--- START Text ---

After all this time, students of radio still reflect on the brilliance of KVIL (Dallas-Ft. Worth). I was lucky enough to be an early-twenties guy arriving in Dallas to take a great job with the then globally renowned TM Companies. On arrival there as a northern “radio snob” raised on Chicago and Detroit behemoths, I naively thought nothing in DFW would compare. It took two weeks to digest 103.7 KVIL at which point I proclaimed to no one in particular, this is the greatest radio I’ve ever heard.

 

KVIL broke all the rules starting with exquisite talent development. No one sounded like a jock; instead they were intimate, personal, always upbeat and listener-empowering. Ron Chapman (now a Hall of Famer) was the personification of morning ringmasters in the Metroplex, nearly as revered as the Cowboys’ franchise. Behind the KVIL larger-than-life aura was Fairbanks Broadcasting, smart enough to bring Canadian George Johns to the project, entrusting Johns and Chapman with keeping their market-leader so out in front they played in another league. The rest of the DFW market incidentally was no roll-over; exceptional talent, programming, and marketing. But there was only one KVIL. Nothing the station did was conventional…when everyone else was going east, KVIL was going west. KVIL’s winning streak ran-long, until a couple of corporate sales in the nineties meant a different direction. It took about six months to deconstruct what Fairbanks’ years had built in Highland Park.

--- END Text ---

**Aim:**
Answer these from the text about KVIL:
1. What frequency did KVIL broadcast on?
2. Which Hall of Famer hosted mornings on the station?
3. About how long did it take to deconstruct what the Fairbanks years had built?
The data that comes next has no role here.

--- START Material ---

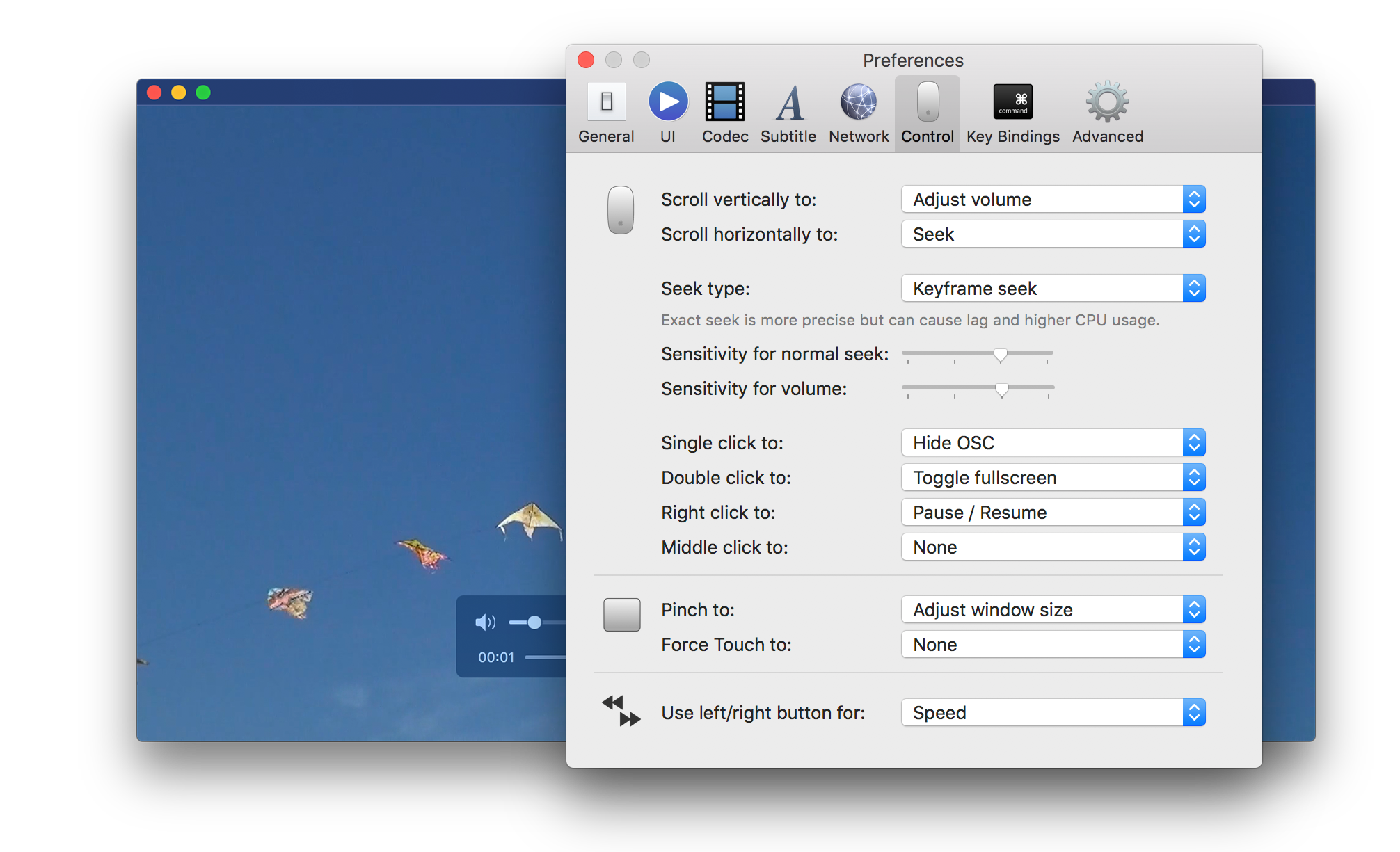
Task: Click the green fullscreen button on player
Action: pos(203,93)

--- END Material ---

**Full output:**
1. 103.7
2. Ron Chapman
3. About six months